Nous n'en avons pas que le prénom. Jean-Jacques Palix est un autre moi-même comme je suis un autre pas lisse. Né la même année, le sculpteur sonore, venu me rendre visite au Studio GRRR, avait apporté quelques disques de son cru. Or l'on sait à quel point la phrase cocktail "ne pas être admiré, être cru" fait partie de mes axiomes de base. Nous avons en commun d'avoir un mal fou à nous définir, et en particulier à répondre à l'inévitable question "ah vous êtes musicien, et de quoi jouez-vous ?". Nous jouons des sons, parfois de la lumière. "Qu'importe le flacon pourvu qu'on ait l'ivresse", écrivit Alfred de Musset dans La Coupe et les Lèvres en 1831 ; le vers précédent est important : "Aimer est le grand point, qu’importe la maîtresse". La musique, sans aucun doute. Dans tous les cas. La coupe est merveilleusement pleine, d'où les murmures susurrés du bout des lèvres. Histoire de matheux rêveurs, car à jouer avec les mots des autres, quand on n'a pas l'x on a du moins l'y pour prendre la tangente.
J'avais raconté à Palix mon amusement à me risquer parfois aux exercices de style. C'était avant d'écouter ses 16'33" sous fausse pochette Colombia. Ce CD tiré à seulement 33 exemplaires numérotés et signés enchaîne sans pause 33 hommages de 30 secondes à 33 compositeurs. Ces "à la manière de", enregistrés en 2007, échappent aux poncifs en s'appropriant ce qui lui plaît vraiment chez Brian Eno, Christian Marclay, Alvin Lucier, Conlon Nancarrow, Marc Ribot, Robert Wyatt, Giacinto Scelsi, Karlheinz Stockhausen, Mauricio Kagel, Pierre Schaeffer, Ennio Morricone, Robert Ashley, John Cage, Yasuaki Shimizu, Aphex Twin, Moondog, György Ligeti, Luigi Russolo, Steve Reich, Ryoji Ikeda, Cornelius Cardew, Einsturzende Neubauten, Throbbing Gristle, Perotin, Tony Conrad, Erik Satie et quelques autres que je ne connais pas encore, Ekkehard Ehlers, Eleni Karaindrou, Holger Czukay, Alastair Galbraith, Amiel Balester, Bruce Russell, Holger Hiller. Cette énumération en dit long sur cet autre encyclopédiste. Palix est comme moi d'un tempérament partageur. Son blog musical Beyond The Coda fait partie des incontournables pistes sioux si l'on souhaite découvrir des paysages incroyables, des îles désertes, des peuplades cachées. À raison de 6 articles par mois il fouille et propose des voies parallèles pour qui ne se satisfait pas des sentiers battus et des entiers rabattus. Un puzzle, une mine, qui vous explose à la figure dès qu'on y glisse les oreilles. Les titres des 33 œuvres sont des citations des compositeurs à qui Palix rend hommage. On peut écouter le disque en suivant la liste, ou essayer de deviner, ou encore considérer l'ensemble comme une œuvre en soi, un zapping tranquille fort bien articulé.

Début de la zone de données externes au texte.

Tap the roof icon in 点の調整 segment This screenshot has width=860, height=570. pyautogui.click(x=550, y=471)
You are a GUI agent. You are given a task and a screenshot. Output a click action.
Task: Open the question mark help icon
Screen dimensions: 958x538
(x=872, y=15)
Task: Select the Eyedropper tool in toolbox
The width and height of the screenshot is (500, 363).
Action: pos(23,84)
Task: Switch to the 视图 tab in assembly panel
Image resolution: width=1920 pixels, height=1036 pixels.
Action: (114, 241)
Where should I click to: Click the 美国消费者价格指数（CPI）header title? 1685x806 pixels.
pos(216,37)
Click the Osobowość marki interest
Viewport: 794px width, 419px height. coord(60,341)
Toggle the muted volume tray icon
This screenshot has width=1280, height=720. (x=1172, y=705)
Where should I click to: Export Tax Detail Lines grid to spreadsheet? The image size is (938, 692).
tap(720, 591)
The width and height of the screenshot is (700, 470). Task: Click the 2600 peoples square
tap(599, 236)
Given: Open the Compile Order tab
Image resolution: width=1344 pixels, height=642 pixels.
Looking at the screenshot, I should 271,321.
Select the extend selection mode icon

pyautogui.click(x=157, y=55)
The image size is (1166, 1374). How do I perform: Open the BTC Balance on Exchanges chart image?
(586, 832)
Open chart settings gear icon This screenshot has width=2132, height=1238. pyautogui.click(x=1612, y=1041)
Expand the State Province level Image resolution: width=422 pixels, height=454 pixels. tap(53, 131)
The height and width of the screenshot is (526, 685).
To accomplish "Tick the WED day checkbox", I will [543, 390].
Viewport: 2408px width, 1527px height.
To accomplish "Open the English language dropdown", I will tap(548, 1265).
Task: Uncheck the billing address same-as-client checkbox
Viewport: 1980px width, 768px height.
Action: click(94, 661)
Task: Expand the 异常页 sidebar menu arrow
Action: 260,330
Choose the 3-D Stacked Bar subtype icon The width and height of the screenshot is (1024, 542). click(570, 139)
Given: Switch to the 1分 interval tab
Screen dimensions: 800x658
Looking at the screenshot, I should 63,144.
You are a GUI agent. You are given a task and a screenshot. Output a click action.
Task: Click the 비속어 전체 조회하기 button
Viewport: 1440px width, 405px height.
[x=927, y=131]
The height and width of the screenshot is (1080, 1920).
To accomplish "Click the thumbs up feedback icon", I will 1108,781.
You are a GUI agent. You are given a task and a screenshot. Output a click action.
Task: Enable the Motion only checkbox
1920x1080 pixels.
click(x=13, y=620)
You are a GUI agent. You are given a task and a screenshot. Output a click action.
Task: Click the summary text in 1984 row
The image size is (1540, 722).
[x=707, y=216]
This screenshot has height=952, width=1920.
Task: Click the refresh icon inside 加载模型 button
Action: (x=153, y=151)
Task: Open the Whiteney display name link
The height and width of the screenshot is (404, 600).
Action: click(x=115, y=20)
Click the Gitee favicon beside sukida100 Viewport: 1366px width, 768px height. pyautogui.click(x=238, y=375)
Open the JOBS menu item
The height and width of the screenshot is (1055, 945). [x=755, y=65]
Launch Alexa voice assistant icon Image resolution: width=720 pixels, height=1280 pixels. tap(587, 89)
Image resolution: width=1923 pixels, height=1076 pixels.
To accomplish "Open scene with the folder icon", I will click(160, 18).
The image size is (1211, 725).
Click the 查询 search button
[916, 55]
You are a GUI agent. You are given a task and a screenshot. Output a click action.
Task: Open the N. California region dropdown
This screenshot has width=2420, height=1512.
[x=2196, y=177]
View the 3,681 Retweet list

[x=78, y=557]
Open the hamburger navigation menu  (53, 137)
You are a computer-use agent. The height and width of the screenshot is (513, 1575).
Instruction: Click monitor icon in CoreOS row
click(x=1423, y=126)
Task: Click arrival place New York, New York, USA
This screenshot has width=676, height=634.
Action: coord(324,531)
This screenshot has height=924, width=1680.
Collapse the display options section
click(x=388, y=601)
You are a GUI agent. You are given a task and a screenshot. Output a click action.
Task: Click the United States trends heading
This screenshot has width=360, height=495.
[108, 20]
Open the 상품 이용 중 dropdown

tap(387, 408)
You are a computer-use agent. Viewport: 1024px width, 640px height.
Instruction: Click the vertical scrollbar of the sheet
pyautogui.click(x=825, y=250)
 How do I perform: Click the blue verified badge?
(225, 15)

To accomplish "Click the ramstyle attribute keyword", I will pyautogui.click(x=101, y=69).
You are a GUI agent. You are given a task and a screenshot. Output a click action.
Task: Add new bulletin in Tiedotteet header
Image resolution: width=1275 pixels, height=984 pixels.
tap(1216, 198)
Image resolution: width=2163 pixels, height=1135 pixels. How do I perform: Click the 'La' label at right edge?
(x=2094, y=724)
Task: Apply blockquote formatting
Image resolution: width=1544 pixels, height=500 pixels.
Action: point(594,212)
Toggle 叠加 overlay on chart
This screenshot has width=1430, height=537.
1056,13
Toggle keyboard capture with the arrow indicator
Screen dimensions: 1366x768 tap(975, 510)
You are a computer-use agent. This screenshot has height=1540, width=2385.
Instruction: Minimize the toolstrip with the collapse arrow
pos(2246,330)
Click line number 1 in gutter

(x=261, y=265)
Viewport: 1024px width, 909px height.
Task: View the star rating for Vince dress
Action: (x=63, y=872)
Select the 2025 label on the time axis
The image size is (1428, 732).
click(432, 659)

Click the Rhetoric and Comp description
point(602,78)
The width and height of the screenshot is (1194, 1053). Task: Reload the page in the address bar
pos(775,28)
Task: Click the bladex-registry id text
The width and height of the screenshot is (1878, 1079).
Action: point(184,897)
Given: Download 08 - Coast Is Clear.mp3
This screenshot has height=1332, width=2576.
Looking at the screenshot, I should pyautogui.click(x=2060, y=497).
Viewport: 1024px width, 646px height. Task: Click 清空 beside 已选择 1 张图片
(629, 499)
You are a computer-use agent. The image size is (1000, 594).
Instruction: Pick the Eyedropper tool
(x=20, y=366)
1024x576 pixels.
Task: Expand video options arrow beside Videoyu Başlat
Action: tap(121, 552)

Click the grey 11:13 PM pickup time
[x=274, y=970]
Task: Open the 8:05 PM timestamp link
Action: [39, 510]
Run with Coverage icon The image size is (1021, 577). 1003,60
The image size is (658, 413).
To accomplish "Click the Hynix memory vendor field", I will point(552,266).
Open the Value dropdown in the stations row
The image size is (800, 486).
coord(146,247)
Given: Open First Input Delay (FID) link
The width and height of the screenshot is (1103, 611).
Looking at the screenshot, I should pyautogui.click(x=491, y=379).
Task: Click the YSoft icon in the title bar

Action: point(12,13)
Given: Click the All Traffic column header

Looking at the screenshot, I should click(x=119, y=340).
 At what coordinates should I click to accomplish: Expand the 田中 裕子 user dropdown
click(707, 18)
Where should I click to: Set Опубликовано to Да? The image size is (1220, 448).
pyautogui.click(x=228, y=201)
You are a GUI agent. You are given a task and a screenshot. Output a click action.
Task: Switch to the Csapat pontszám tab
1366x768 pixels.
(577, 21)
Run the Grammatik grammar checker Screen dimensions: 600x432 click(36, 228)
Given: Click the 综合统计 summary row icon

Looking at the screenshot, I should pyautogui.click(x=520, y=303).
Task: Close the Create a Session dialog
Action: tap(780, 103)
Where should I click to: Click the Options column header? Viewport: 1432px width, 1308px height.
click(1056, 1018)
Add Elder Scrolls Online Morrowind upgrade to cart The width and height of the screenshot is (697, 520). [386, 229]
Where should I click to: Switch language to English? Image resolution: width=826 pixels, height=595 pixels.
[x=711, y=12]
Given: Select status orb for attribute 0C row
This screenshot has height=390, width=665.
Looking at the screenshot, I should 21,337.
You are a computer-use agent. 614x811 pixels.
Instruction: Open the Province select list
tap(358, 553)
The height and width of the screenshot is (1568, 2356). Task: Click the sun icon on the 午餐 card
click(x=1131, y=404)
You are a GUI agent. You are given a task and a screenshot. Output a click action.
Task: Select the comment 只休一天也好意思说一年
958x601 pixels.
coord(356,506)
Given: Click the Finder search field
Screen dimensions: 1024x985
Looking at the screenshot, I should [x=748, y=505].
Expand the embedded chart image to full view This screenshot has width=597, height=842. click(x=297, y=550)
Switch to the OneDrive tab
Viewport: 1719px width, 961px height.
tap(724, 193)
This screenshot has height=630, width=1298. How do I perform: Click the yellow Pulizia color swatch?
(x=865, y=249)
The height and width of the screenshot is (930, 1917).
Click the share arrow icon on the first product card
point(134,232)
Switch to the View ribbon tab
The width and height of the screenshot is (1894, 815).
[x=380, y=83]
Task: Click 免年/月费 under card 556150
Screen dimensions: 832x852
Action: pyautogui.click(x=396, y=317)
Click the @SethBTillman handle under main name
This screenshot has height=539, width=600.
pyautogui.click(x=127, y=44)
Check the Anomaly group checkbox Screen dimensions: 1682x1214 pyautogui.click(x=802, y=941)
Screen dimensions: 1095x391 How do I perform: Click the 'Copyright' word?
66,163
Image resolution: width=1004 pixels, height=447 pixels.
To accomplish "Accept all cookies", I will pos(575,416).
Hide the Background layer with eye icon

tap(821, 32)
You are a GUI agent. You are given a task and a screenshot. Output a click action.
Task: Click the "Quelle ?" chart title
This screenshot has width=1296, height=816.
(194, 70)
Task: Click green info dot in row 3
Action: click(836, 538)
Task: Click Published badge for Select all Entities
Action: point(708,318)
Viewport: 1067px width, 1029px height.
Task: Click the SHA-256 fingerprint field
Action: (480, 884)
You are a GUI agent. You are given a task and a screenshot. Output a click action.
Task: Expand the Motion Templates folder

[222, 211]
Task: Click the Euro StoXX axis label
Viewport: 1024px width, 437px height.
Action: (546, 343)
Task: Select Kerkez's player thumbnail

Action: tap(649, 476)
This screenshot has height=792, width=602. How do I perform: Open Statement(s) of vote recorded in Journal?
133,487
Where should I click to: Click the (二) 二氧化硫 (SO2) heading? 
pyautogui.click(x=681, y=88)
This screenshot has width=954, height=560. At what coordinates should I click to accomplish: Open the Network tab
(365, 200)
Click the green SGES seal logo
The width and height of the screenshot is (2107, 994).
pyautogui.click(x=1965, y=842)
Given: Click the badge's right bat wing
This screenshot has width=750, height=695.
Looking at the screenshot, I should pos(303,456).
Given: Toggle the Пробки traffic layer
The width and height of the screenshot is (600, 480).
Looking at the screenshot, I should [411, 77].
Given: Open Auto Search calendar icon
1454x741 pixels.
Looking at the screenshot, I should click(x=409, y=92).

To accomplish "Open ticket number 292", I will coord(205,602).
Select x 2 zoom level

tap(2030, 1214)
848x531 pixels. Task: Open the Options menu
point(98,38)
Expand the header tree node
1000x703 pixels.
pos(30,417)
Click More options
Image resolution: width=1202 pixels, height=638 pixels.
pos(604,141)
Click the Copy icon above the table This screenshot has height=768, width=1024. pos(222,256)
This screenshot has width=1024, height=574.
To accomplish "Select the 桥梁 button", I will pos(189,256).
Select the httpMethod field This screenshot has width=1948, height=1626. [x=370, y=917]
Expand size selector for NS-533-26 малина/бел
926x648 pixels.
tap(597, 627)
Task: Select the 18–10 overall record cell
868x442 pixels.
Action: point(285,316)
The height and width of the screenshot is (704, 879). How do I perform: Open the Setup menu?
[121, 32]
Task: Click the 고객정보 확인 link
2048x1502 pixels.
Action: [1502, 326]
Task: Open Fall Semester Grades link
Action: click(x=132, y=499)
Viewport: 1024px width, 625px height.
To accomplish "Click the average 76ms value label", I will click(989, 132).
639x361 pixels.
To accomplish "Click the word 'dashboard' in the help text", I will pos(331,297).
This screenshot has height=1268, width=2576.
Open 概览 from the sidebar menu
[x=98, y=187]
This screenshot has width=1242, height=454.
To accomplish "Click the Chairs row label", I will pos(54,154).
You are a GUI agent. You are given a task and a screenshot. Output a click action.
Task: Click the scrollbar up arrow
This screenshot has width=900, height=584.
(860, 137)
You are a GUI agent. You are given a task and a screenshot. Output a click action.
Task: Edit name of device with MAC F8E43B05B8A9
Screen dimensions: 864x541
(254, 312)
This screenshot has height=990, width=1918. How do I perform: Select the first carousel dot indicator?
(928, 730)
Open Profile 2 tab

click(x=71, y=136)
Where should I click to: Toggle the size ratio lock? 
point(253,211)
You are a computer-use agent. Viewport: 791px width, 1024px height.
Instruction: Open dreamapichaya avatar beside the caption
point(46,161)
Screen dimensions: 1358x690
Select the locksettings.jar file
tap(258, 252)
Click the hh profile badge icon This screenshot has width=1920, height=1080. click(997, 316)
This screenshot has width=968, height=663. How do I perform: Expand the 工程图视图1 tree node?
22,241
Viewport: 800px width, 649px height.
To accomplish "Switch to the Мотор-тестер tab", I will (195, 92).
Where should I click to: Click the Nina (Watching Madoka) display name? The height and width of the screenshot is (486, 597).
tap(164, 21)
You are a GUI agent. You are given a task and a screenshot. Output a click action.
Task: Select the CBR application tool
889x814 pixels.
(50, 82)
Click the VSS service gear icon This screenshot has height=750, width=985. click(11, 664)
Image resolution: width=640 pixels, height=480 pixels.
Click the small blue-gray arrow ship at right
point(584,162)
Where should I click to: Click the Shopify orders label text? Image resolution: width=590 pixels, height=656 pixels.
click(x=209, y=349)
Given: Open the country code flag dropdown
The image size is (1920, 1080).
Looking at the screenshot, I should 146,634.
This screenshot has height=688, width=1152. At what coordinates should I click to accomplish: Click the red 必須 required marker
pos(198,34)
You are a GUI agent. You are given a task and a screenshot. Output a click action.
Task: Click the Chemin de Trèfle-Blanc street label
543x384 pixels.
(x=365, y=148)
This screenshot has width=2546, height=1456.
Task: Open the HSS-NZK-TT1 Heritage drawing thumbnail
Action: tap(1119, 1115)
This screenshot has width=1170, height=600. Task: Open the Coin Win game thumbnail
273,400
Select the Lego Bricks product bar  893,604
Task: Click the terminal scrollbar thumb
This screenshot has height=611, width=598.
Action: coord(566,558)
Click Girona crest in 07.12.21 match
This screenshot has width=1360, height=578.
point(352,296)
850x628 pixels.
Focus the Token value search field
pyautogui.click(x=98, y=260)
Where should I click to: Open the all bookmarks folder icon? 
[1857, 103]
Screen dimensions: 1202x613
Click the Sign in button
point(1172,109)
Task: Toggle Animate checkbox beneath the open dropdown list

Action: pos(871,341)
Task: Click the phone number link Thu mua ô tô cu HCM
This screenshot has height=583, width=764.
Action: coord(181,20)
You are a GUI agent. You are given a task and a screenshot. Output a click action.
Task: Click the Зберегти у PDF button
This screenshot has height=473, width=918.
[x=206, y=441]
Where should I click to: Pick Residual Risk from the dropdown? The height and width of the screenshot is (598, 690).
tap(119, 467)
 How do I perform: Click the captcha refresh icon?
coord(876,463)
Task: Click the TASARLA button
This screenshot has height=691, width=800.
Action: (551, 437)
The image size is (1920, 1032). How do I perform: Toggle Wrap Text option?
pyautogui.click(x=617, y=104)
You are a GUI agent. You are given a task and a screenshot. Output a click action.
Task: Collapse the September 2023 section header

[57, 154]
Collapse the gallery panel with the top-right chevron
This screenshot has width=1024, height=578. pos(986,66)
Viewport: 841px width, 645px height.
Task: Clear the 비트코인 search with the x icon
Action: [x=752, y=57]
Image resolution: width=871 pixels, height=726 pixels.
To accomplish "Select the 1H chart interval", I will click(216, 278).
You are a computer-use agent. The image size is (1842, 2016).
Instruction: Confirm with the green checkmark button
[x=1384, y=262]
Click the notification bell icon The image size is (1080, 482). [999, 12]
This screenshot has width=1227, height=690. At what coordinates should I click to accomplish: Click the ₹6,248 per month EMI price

Maquette du groupe Push Pull est un live enregistré quinze ans plus tôt, en 1992, avec le violoncelliste Vincent Segal, David Coulter à la guitare, la basse ou au violon, Igal Foni à la batterie et Jean-Jacques Palix à l'échantillonneur, au scratch CD ou vinyle et à la guitare. On le retrouve en 2000 à cet instrument en duo de guitares avec Jeff Rian, pour Everglade plus homogène que Push Pull qui empruntait son inspiration à différents styles ou cultures. Mais les deux sonnent rock, le premier plus brut, avec Vic Moan, Ghédalia Tazartès et Aaron "Sharp" Goodstone en invités, le second plus minimaliste, plus doux aussi, des ritournelles qu'on pourrait appeler pop de ce côté de l'océan.
Le plus récent (il y en eut d'autres entre temps), Émergence(s), rassemble des pièces enregistrées de 2012 à 2022, dont certaines en collaboration avec la violoniste Juliette Sedes, pour une chorégraphie de la poétesse Laurine Rousselet, un film d'Estelle Fredet et André S. Labarthe ou une performance de Christine Laquet. C'est forcément le plus actuel, le plus libre, le plus inventif avec 16'33". Les paysages sonores sont riches et variés, plages étendues, timbres rares, images mentales au gré de chaque auditeur, de chaque auditrice. J'ignore les secrets de fabrication de Palix, mais je reconnais ici ou là mes couleurs, tableaux où la perspective et le hors-champ fictionnalisent la pièce montée. Tout est question de poids et de mesures dans l'architecture musicale. Celle-ci est à la fois ferme et délicate.